One of the messages of doom that were widely broadcast about what might happen should Zohran Mamdani win the mayoral election in New York City was that wealthy people might leave the city in droves because of the higher taxes he was promising to levy on them in order to fund some of the social programs that would benefit ordinary people. Such scare tactics to keep the wealthy happy are not uncommon. Some might view the departure of these people as not a bad thing, since wealthy people who begrudge paying more in taxes (which they can well afford) to benefit others are pests whom we would be better off without. Cristobal Young, a sociologist at Cornell University, and others have looked into this claim and find that this threat to move lacks evidence in support.

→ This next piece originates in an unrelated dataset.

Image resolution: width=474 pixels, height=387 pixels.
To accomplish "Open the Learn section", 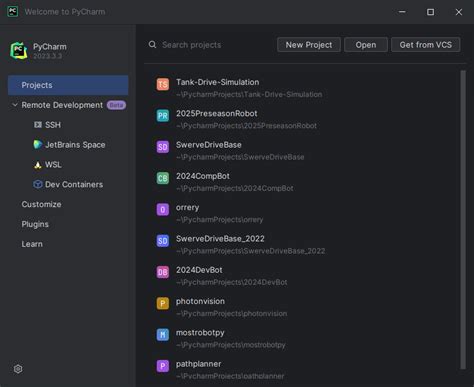I will 32,244.
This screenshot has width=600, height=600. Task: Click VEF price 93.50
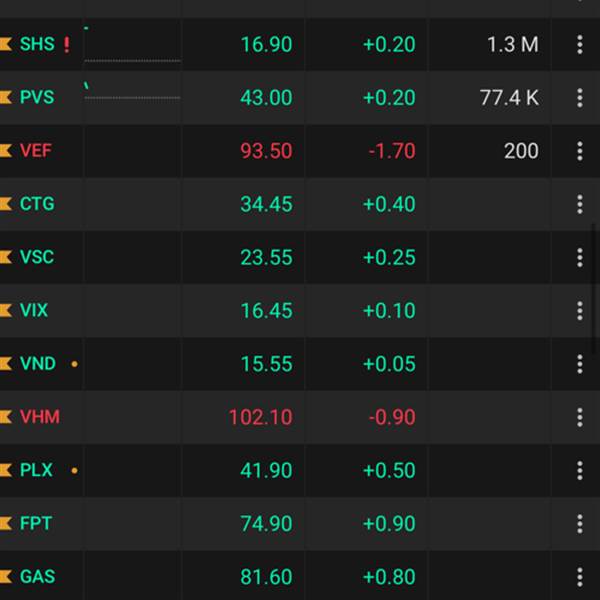[x=266, y=151]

I research whether high earners actually move when their taxes go up. My colleagues and I have analyzed millionaire taxes in New Jersey and California, the migration of Forbes billionaires globally and decades of IRS data tracing where Americans with million-dollar incomes live.

Top earners are often thought of as “mobile millionaires” who are ever searching for lower-tax places to live. In reality, they’re often reluctant to leave the places where they built their careers and raised their families.

The first fact is simple: Millionaires have low migration rates.

Mobility in America is highest among people who are still searching for their economic place in life. Workers who earn the lowest wages move across state lines at relatively high rates, about 4.5% per year, often in search of more affordable housing. People making $1 million-plus a year move only half as often: Just 2.4% of them pack up each year.

When millionaires do move, it rarely appears to be for tax reasons.

Overall, only about 15% of millionaires who move end up with a lower tax bill. That shows the rich are willing and able to move for tax reasons. But because only about 2.4% of millionaires move each year – and only a fraction of those moves reduce their taxes – overall tax migration ends up being a small fraction of a small fraction. Not never, but not often.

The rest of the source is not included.